As for MITM... like I mentioned before - it could be anything in the application path. Thus, it could be an XSS-proxy (XSS is talked a lot about in these forums). An XSS-Proxy wouldn't be affected by SSL protections, as it works in the browser and can control any elements the browser controls. Obviously, the browser converts SSL back-and-forth from viewable cleartext protocol (what you see in your browser) to crypto on the wire (what you see with a network sniffer). If XSS controls the browser, it can also control these aspects.
SSL with DHE strictly set on both client and server should stop 99% of MITM attacks from a network perspective. All network sniffers should be prevented in this way under common ideal conditions. However, cookies should also be set as secure - and passwords are still required and must be protected.
If SSL user authentication is used - it should be done with multi-factor authentication, and it should follow the authentication guidelines made by OWASP and WASC as much as possible.
Now, user protections become a lot more complicated once you start talking about an XSS-proxy that is doing MITM. Older malware in this class (i.e. web application-based malware) is usually referred to as "form-grabbers". XSS-proxies can do a lot more than just form-grabbing. They can enable other web application attacks, including many logic-flaws. It's best to stop XSS if possible, thus avoiding any additional interactions between other web application threats.
Preventing XSS is what we're all trying to figure out. It seems it's easier to find universal XSS injection points and new universal methods for injection than to come up with any particular protection mechanism that universally works.
I would say you are "more protected" as a user if you use a web browser that does not support: ActiveX, Java, JavaScript, Ajax, plugins (some examples: Acrobat Reader, QuickTime, Flash), or images. If your web browser doesn't support any of those things, that's great. If it does support any one of them - you could be hit by XSS. Sounds nasty, huh?
The only "real" way to prevent XSS is on a per-application basis through input validation. This means billions of applications need to be fixed. Input validation guidelines are also provided by OWASP and WASC. Some of the best input validation routines are provided in frameworks that provide security - such as the Anti-XSS work for Microsoft Visual Studio 2005.
RSnake is working on getting those same Anti-XSS protections put into IE7 with that same Microsoft team. Many others are working on promoting httpOnly and content-restrictions as additional methods to protect browsers. Netcraft has a toolbar that helps prevent XSS, and the NoScript plugin for Firefox can help turn-off unwanted Javascript and Flash.

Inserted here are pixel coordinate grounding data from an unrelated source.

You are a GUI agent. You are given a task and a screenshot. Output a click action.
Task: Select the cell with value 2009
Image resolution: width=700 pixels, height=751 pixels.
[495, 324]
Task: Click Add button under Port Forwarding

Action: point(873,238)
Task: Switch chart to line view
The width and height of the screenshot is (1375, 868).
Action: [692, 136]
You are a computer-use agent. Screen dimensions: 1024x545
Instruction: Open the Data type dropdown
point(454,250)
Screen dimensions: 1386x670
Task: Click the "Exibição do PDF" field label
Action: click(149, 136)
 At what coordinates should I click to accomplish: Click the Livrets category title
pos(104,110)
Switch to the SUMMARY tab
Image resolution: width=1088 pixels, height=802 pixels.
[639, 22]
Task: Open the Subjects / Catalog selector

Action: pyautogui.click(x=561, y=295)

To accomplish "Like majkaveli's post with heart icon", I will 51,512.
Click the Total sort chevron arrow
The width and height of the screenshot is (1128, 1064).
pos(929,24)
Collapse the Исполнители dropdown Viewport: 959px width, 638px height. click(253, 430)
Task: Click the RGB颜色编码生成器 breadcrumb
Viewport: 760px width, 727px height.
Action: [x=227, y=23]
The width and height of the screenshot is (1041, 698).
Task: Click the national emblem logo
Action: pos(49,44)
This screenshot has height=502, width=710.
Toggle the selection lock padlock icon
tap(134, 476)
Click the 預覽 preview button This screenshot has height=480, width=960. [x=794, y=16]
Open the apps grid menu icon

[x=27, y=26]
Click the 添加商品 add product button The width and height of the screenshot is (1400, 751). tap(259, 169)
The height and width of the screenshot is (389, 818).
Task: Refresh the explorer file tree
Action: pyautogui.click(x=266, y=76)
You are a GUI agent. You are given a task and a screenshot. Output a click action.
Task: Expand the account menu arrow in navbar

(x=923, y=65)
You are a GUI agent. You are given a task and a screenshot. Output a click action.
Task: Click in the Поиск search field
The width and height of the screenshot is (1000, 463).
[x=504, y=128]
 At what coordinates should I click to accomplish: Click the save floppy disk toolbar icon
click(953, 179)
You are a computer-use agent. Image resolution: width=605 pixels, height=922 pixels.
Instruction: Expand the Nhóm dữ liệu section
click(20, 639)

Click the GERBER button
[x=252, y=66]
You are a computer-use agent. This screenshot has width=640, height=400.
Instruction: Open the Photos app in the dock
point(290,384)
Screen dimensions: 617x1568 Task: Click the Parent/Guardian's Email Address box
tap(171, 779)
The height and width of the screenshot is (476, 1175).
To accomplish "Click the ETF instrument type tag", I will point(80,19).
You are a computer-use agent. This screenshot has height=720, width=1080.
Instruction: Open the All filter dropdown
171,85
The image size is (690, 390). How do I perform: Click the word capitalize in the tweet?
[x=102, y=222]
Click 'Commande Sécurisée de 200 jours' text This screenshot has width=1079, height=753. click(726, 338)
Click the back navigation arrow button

Many "just-in-time" patching efforts by Web Application Firewall (WAF) solutions can prevent most XSS through either checking the input validation before passing client communication to the application... or by preventing servers from sending the script code on the way back to the client via output filtering.
Also - as a user you can also use Tor or CGIProxy (or combination) to encrypt your local traffic to a remote webserver (even if that server does not support SSL). However, unless you control your Tor exit node, traffic leaving that node will be unencrypted (unless it is already SSL), leaving you vulnerable to attack from that exit node, and anything between it and the webserver you are attempting to access.
Probably the best method would be to access a CGIProxy over SSL (you have to set it up to support this separately) over Tor, especially if the webserver you are trying to access does not support SSL. Some of us on these forums do not consider this ridiculous or overkill.